━━ Data
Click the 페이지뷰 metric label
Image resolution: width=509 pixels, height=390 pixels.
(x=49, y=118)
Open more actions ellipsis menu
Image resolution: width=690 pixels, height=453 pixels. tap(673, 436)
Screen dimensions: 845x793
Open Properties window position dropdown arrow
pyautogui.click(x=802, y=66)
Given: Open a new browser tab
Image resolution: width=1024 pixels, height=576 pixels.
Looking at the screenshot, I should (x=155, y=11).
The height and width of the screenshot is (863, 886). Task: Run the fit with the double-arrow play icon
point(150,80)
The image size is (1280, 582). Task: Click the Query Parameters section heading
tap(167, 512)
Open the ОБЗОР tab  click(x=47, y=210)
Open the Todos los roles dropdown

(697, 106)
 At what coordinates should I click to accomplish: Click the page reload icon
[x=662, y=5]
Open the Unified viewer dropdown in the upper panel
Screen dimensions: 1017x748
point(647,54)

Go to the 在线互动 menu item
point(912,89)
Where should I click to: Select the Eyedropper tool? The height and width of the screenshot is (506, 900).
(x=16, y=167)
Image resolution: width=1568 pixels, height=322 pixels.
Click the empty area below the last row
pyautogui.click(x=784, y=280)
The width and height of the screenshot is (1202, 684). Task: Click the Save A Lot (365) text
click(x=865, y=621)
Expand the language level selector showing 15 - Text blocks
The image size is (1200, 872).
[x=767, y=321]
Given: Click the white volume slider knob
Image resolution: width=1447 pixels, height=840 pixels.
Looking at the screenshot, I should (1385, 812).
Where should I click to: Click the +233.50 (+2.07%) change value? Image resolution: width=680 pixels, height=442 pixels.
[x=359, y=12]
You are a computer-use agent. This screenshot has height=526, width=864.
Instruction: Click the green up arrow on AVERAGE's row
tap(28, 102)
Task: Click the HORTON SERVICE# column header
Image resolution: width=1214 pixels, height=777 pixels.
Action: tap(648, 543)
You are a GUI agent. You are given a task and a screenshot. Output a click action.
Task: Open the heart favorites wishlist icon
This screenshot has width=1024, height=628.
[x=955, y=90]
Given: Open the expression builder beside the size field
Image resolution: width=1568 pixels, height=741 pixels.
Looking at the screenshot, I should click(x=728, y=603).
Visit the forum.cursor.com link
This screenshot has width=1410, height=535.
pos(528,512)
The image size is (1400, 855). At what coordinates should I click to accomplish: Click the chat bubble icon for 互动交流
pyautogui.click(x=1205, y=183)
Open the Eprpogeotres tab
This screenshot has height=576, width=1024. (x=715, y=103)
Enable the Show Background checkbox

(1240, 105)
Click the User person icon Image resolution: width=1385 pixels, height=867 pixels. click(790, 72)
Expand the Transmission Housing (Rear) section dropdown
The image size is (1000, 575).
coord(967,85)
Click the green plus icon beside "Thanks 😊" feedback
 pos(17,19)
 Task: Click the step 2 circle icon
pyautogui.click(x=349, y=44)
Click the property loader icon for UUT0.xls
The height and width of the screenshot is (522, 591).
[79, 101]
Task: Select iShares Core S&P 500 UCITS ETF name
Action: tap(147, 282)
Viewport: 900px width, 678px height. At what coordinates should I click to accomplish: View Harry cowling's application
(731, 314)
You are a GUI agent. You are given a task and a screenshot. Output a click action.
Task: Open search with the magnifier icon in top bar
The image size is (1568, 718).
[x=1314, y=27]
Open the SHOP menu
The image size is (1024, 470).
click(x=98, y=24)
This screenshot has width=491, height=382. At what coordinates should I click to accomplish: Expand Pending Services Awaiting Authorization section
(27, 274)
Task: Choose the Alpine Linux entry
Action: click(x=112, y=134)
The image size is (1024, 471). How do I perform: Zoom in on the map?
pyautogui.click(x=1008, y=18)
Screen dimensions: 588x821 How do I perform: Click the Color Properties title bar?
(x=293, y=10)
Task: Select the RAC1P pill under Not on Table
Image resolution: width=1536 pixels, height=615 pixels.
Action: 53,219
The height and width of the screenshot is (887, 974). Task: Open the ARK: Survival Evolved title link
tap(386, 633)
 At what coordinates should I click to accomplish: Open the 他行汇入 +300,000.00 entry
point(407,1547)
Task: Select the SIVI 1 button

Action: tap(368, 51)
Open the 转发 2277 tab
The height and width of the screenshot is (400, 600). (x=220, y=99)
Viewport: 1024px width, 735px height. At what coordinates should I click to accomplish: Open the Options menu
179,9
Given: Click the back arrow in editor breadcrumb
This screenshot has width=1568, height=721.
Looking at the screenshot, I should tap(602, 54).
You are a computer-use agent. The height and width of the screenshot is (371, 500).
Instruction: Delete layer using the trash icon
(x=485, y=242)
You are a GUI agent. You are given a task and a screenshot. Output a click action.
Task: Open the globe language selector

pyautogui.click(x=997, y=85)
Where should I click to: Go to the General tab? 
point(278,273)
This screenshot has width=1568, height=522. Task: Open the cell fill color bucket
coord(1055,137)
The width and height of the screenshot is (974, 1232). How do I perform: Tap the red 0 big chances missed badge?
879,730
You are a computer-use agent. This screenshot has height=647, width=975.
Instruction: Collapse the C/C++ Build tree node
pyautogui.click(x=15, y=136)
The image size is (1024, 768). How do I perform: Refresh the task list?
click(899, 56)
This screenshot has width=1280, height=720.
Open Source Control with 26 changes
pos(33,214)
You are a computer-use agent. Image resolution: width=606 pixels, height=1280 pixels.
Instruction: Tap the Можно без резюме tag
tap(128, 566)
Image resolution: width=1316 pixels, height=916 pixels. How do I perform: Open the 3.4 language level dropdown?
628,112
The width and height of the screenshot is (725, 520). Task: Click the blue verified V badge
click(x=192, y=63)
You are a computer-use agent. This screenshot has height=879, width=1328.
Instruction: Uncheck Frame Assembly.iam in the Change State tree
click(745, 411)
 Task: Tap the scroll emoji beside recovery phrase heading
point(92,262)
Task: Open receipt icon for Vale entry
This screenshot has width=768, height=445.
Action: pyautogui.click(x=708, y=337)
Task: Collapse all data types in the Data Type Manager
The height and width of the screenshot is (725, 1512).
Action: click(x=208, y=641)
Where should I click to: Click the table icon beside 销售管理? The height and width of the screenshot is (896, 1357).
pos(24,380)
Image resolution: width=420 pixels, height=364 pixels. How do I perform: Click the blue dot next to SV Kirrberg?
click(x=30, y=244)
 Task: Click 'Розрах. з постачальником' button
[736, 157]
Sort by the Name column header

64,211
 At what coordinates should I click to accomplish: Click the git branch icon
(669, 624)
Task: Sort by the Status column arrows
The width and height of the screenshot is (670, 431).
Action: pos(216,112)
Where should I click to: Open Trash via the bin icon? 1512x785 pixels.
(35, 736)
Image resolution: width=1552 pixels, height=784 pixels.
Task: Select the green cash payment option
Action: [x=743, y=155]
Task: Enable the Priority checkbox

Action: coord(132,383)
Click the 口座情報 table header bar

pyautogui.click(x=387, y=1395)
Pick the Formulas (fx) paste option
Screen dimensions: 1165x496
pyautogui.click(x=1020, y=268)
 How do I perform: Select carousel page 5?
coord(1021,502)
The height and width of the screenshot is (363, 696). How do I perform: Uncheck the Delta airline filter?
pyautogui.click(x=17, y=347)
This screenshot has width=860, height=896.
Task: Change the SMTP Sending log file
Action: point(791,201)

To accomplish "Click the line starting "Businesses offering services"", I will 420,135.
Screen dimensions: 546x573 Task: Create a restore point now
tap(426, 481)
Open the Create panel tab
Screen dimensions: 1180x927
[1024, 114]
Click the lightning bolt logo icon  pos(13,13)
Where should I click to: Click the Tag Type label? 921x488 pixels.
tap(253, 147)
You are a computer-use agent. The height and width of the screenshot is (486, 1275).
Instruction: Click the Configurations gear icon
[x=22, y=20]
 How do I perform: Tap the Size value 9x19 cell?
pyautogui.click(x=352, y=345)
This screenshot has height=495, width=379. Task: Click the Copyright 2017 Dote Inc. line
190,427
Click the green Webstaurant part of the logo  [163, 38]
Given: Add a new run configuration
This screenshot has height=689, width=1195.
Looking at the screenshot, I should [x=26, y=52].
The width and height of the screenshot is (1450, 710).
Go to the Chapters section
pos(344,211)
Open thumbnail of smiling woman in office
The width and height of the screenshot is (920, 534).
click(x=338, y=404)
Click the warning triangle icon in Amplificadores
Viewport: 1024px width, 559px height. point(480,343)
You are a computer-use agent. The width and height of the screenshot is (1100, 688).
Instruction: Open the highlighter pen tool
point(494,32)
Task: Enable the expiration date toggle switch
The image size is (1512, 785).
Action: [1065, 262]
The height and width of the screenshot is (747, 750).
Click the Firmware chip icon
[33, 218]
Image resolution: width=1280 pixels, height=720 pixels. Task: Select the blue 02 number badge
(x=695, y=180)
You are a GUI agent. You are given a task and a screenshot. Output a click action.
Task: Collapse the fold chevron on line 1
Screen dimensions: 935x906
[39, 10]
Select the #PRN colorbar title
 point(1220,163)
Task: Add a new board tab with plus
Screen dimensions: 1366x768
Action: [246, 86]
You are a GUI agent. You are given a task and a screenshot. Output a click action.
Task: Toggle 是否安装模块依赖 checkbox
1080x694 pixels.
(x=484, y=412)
━━━━
▶ What is expected: Which lines run from the one holding "The height and width of the screenshot is (887, 974)." through the one holding "Given: Click the back" in the records above? Repeat them exactly, both included, and nothing more.

▶ Answer section:
The height and width of the screenshot is (887, 974). Task: Open the ARK: Survival Evolved title link
tap(386, 633)
 At what coordinates should I click to accomplish: Open the 他行汇入 +300,000.00 entry
point(407,1547)
Task: Select the SIVI 1 button

Action: tap(368, 51)
Open the 转发 2277 tab
The height and width of the screenshot is (400, 600). (x=220, y=99)
Viewport: 1024px width, 735px height. At what coordinates should I click to accomplish: Open the Options menu
179,9
Given: Click the back arrow in editor breadcrumb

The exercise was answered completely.